Abstract
TCP SYN flood attack has been one of representative DDoS attack in computer security history. To cope with this, a number of researches have been done, but they have a high false detection rate and are hard to be applicable in network address translation environment which is very common in the real world. To address these problems, we propose an efficient scheme to cope with SYN flood attacks with spoofed IP addresses. Compared to the existing approaches, it achieves the lowest false positive rate of 0.0003% at maximum and detects false IP packets at an earlier point of time, which serve to reduce the impacts of DDoS attacks significantly.
Introduction
When a server and a client establish Transmission Control Protocol (TCP) communication connection on the Internet, they go through 3-way handshake process [1, 2]. However, when a large volume of SYN packets are sent to the server side during the three way handshake, SYN flooding attacks [3, 4] can occur which is one of DDoS (Distributed Denial of Service) attacks depleting the resources of the server.

### Available data

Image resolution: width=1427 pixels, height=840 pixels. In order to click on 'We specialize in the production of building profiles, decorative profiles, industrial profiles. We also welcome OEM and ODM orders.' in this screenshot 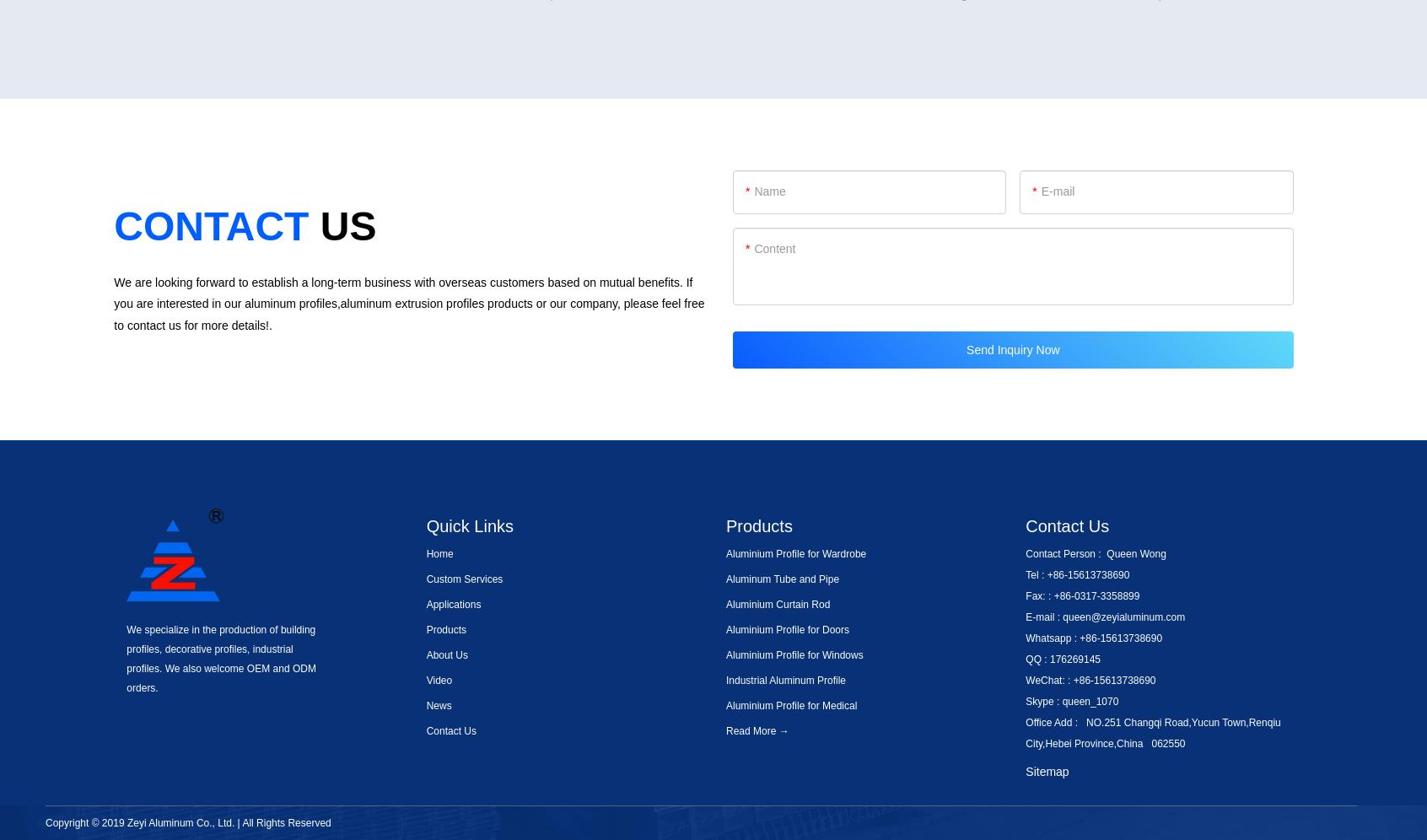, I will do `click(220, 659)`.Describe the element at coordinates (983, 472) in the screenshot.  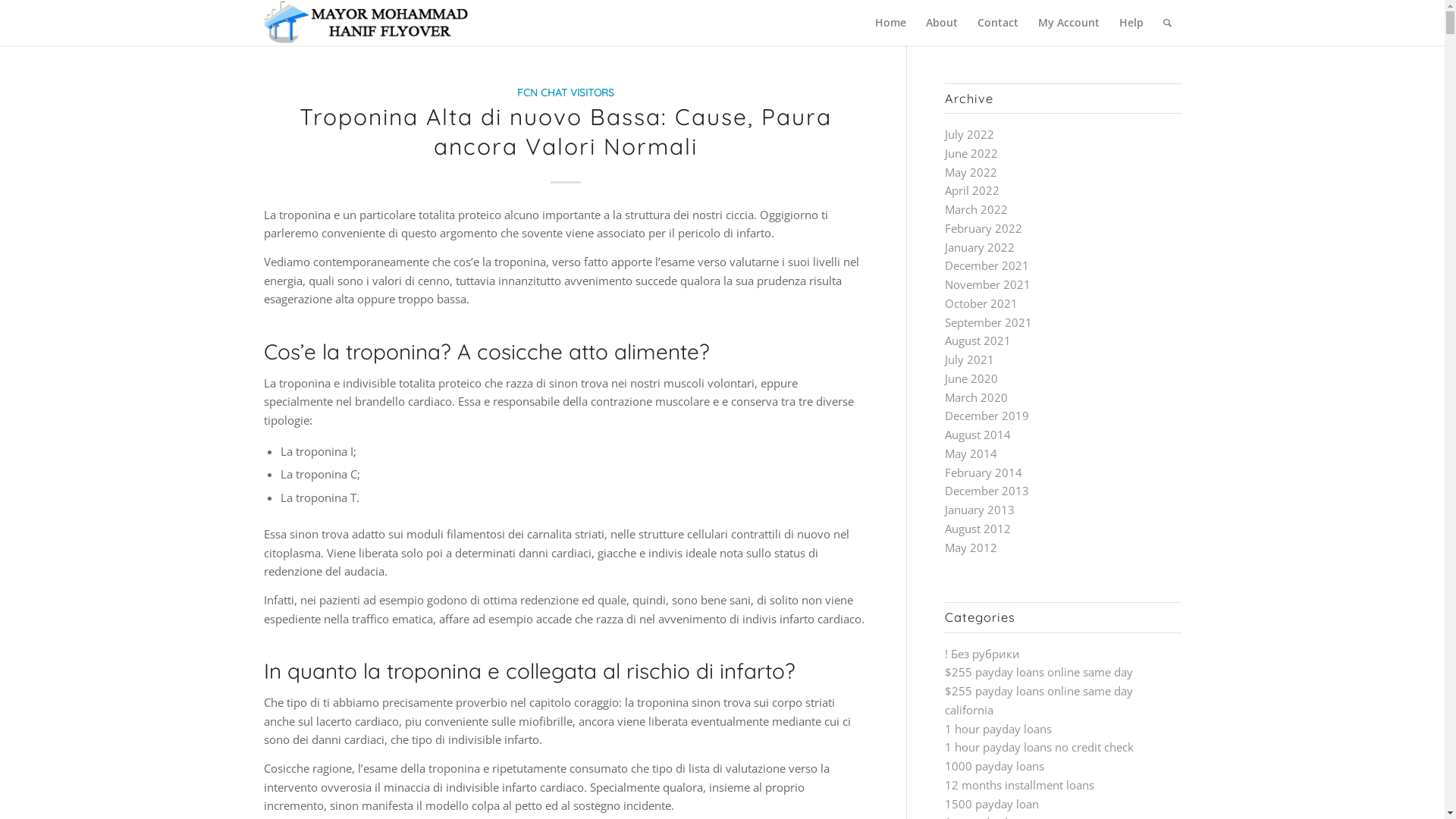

### Problem details
Please pick up the SYN flood text above after its last sentence and carry its introduction forward.

### Expected answer
To exploit the TCP vulnerabilities, an attacker repeatedly transmits the SYN packets which originally serve to initiate a connection from a client to a server. When a SYN packet has arrived at the server side, the server normally responds a corresponding SYN/ACK packet to the client. However, when the client does not respond the server with the subsequent ACK packet corresponding to the SYN/ACK packet, which usually happens when the client IP address is faked by the attackers, the server waits for the response from the client during a specified time in “half open” state. As SYN packets are piled up at the server side, the server cannot accept SYN packets any more. When SYN flooding attacks occur with spoofed IP addresses, it is very hard to determine at the server side whether the packets are from legitimate clients or attackers. Once accurate detection is made, we can cope well with DDoS attacks at their initial phases. Therefore, as an effective countermeasure to DDoS attacks, it is very important to detect spoofed IP addresses.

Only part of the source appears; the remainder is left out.